======== The input ========

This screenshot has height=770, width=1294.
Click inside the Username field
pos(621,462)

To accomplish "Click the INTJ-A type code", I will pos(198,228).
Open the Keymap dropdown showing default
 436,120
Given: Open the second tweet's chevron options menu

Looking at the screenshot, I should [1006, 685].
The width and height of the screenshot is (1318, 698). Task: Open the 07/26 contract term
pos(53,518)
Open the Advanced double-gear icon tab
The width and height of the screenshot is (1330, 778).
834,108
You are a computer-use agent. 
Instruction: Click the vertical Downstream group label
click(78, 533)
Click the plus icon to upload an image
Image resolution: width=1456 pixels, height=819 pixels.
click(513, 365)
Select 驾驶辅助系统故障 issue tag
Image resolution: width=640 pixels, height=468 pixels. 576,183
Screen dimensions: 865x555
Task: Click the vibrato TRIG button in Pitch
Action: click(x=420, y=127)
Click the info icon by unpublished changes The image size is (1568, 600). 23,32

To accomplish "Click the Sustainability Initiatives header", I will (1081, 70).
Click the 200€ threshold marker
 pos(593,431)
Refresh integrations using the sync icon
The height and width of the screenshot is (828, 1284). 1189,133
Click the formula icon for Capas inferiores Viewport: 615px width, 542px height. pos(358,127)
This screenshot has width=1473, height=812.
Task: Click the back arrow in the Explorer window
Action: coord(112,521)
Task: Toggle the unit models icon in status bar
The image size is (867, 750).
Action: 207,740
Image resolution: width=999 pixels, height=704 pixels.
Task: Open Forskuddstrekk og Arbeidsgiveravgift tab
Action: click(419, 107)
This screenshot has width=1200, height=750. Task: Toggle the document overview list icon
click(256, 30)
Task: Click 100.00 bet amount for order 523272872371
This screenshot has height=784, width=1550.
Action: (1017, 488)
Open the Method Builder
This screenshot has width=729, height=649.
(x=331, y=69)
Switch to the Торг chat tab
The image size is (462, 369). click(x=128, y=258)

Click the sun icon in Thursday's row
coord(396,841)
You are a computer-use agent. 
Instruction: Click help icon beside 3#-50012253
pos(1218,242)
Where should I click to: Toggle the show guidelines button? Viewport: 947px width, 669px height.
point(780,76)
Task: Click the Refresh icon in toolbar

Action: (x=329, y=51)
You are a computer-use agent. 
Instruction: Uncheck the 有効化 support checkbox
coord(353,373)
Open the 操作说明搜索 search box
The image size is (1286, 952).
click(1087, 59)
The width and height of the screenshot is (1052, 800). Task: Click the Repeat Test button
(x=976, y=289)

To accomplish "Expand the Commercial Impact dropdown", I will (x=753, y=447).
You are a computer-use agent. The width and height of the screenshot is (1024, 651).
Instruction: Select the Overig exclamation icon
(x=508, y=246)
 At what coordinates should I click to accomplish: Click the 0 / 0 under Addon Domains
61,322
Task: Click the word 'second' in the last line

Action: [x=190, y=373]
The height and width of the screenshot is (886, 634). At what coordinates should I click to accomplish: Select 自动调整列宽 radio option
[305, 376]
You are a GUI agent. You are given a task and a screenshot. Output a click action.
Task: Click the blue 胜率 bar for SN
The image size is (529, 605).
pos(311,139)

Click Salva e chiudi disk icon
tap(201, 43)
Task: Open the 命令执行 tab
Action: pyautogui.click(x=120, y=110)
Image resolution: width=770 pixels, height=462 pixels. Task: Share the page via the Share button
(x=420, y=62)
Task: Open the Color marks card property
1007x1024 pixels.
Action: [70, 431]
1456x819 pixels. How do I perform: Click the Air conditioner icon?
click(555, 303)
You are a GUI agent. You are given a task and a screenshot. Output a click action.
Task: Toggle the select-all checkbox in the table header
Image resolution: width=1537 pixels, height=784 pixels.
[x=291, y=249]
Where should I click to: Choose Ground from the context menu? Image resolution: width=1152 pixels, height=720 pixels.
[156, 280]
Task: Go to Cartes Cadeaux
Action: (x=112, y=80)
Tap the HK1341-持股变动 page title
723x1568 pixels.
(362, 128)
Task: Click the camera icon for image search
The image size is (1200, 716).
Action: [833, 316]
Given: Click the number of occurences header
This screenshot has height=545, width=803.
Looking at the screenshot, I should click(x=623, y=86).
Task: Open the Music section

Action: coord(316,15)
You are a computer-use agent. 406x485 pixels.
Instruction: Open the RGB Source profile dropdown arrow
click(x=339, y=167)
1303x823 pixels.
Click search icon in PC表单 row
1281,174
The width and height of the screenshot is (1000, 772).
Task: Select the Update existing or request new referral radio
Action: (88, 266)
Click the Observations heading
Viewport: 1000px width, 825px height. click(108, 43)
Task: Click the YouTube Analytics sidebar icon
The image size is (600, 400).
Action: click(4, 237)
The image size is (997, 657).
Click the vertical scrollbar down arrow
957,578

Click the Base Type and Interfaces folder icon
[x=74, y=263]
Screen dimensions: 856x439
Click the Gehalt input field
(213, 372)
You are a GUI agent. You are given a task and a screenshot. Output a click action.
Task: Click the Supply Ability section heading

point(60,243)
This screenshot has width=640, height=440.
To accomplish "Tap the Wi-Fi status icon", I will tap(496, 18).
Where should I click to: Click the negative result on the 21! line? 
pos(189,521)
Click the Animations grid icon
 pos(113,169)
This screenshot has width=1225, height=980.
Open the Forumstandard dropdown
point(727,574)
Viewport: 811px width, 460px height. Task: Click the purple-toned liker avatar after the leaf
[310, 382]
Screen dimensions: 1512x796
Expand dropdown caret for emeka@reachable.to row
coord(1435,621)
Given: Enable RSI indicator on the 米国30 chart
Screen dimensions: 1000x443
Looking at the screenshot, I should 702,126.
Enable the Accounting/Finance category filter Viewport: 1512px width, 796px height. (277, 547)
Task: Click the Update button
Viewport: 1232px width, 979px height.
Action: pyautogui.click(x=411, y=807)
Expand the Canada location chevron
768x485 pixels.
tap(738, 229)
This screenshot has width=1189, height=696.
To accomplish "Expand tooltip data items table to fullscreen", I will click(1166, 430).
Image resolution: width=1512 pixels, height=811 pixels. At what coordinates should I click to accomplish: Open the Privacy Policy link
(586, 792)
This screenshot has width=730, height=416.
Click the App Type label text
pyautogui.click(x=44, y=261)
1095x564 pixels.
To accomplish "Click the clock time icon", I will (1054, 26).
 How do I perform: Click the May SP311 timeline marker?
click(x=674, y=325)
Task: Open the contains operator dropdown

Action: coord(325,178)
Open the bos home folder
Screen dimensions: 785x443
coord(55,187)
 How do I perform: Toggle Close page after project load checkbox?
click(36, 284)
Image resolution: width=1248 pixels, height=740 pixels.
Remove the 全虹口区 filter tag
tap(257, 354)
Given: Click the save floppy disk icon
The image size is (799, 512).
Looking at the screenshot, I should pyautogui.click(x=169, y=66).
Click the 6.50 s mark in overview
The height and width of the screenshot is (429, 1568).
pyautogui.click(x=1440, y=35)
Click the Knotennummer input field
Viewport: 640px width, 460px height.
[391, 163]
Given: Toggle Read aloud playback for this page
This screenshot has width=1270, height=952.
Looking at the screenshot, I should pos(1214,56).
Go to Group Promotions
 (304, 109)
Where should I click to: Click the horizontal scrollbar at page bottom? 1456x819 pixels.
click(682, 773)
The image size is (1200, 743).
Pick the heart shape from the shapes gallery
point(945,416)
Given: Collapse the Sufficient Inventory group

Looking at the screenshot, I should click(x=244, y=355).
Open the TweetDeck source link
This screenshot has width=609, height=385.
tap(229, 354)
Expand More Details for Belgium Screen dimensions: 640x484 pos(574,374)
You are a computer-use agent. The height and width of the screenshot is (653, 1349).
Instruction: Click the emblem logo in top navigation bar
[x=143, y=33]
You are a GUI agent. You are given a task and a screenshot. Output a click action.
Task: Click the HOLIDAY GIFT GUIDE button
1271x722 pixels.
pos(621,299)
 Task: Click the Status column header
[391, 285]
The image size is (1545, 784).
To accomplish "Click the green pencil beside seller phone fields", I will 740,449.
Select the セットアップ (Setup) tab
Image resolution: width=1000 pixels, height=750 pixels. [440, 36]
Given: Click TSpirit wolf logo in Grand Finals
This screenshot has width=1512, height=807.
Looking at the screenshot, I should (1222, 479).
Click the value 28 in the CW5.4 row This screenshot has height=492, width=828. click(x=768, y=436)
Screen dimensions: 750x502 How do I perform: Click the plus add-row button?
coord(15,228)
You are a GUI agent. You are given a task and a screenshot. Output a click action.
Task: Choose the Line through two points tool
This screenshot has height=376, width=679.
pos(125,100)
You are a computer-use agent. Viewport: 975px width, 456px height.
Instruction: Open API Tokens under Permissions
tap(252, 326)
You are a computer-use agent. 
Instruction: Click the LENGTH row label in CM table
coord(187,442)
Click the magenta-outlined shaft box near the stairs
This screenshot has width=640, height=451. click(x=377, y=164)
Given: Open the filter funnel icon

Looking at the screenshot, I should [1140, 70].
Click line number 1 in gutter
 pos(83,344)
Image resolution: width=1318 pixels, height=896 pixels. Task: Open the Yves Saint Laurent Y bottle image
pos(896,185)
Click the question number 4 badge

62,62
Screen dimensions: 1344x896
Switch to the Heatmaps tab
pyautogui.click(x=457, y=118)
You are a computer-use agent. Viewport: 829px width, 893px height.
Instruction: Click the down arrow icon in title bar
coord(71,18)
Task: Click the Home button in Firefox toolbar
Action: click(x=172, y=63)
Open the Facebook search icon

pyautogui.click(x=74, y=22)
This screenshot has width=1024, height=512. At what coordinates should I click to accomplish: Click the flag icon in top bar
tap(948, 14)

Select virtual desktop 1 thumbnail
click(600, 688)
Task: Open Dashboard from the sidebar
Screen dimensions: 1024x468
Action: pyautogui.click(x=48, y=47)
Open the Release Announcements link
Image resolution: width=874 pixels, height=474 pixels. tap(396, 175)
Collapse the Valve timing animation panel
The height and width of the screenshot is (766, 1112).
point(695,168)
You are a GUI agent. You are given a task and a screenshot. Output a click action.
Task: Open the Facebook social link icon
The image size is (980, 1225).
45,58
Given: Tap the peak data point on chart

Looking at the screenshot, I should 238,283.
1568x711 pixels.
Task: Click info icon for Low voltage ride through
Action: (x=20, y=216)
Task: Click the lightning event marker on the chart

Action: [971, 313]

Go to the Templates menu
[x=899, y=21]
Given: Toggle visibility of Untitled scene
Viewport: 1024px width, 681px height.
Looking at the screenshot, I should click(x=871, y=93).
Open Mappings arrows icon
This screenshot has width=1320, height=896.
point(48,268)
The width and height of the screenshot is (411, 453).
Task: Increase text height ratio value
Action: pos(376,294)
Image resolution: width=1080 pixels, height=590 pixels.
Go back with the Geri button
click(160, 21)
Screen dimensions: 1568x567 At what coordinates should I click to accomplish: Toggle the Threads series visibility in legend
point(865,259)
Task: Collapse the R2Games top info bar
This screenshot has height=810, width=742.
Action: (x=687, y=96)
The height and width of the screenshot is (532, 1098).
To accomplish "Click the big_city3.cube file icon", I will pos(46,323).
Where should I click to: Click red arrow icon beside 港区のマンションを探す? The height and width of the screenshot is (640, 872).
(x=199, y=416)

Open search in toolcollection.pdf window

========

§ **Work to do**
Rewrite everything from the line containing "1303x823 pixels." down to the line containing "Looking at the screenshot, I should 702,126.", replacing "Screen dimensions" with "Display size" and leaving the rest of those lines unchanged.

§ **Answer to this exercise**
1303x823 pixels.
Click search icon in PC表单 row
1281,174
The width and height of the screenshot is (1000, 772).
Task: Select the Update existing or request new referral radio
Action: (88, 266)
Click the Observations heading
Viewport: 1000px width, 825px height. click(108, 43)
Task: Click the YouTube Analytics sidebar icon
The image size is (600, 400).
Action: click(4, 237)
The image size is (997, 657).
Click the vertical scrollbar down arrow
957,578

Click the Base Type and Interfaces folder icon
[x=74, y=263]
Display size: 856x439
Click the Gehalt input field
(213, 372)
You are a GUI agent. You are given a task and a screenshot. Output a click action.
Task: Click the Supply Ability section heading

point(60,243)
This screenshot has width=640, height=440.
To accomplish "Tap the Wi-Fi status icon", I will tap(496, 18).
Where should I click to: Click the negative result on the 21! line? 
pos(189,521)
Click the Animations grid icon
 pos(113,169)
This screenshot has width=1225, height=980.
Open the Forumstandard dropdown
point(727,574)
Viewport: 811px width, 460px height. Task: Click the purple-toned liker avatar after the leaf
[310, 382]
Display size: 1512x796
Expand dropdown caret for emeka@reachable.to row
coord(1435,621)
Given: Enable RSI indicator on the 米国30 chart
Display size: 1000x443
Looking at the screenshot, I should 702,126.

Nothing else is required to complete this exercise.